All drugs may cause side effects. However, many people have no side effects or only have minor side effects. Call your child’s doctor or get medical help if any of these side effects or any other side effects bother your child or do not go away:
- Dry skin.
These are not all of the side effects that may occur. If you have questions about side effects, call your child’s doctor. Call your child’s doctor for medical advice about side effects.
You may report side effects to your national health agency.
Give this drug as ordered by your child’s doctor. Read all information given to you. Follow all instructions closely.
- Do not give by mouth. Use on your child’s skin only. Keep out of your child’s mouth, nose, and eyes (may burn).
- Use as you have been told, even if your child’s signs get better.
- Wash your hands before and after use.
- Clean affected part before use. Make sure to dry well.
- Put a thin layer on the affected skin and rub in gently.

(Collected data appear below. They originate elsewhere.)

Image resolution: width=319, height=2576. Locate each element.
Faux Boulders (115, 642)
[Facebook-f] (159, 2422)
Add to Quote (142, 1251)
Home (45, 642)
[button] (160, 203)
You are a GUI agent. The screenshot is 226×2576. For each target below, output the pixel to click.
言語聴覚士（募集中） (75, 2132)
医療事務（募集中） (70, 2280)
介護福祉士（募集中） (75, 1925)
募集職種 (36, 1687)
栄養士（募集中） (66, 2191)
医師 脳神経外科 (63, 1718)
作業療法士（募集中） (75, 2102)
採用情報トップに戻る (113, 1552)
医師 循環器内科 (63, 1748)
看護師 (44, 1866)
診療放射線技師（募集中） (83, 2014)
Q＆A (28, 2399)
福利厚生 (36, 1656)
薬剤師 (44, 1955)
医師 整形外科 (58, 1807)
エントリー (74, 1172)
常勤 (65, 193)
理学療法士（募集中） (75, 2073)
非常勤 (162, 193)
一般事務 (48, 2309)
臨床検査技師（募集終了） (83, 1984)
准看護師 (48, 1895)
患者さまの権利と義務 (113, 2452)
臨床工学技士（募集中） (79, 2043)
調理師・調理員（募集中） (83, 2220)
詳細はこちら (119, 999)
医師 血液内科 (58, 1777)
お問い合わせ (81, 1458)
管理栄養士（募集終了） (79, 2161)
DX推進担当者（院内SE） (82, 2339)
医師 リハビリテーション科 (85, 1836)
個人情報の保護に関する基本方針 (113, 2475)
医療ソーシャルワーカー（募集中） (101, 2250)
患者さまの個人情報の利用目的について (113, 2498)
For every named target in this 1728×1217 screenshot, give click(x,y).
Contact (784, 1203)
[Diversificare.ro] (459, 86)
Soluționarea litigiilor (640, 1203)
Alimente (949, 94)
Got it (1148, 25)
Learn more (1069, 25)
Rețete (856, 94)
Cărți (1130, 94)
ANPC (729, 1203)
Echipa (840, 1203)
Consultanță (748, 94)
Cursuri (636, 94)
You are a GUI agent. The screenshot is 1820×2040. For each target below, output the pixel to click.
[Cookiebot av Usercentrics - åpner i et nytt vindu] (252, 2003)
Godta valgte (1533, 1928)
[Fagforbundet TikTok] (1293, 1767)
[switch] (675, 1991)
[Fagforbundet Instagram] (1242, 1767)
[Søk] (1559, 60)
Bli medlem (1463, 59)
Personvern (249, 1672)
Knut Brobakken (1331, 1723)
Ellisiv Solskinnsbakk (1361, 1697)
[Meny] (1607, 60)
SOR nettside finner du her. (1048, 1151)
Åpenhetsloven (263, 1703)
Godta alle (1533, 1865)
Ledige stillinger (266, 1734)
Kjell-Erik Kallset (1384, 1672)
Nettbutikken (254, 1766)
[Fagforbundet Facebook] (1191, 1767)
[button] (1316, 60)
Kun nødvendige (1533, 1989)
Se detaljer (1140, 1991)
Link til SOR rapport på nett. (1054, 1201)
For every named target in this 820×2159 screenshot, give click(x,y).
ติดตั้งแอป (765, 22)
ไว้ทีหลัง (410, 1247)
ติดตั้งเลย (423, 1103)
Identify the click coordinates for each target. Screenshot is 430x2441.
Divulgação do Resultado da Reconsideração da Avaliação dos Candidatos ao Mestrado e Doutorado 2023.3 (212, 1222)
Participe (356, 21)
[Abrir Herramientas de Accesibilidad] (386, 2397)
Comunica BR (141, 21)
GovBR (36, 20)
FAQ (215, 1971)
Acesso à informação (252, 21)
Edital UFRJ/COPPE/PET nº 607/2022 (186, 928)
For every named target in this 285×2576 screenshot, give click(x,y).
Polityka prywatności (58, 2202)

- Do not use coverings (bandages, dressings) unless told to do so by the doctor.
- Put on a missed dose as soon as you think about it.
- If it is close to the time for your child’s next dose, skip the missed dose and go back to your child’s normal time.
- Do not put on 2 doses at the same time or extra doses.
- Store at room temperature. Do not freeze.
- Keep all drugs in a safe place. Keep all drugs out of the reach of children and pets.
- Throw away unused or expired drugs. Do not flush down a toilet or pour down a drain unless you are told to do so. Check with your pharmacist if you have questions about the best way to throw out drugs. There may be drug take-back programs in your area.
- If your child’s symptoms or health problems do not get better or if they become worse, call your child’s doctor.
- Do not share your child’s drug with others and do not give anyone else’s drug to your child.
- Some drugs may have another patient information leaflet. If you have any questions about this drug, please talk with your child’s doctor, nurse, pharmacist, or other health care provider.
- If you think there has been an overdose, call your poison control center or get medical care right away. Be ready to tell or show what was taken, how much, and when it happened.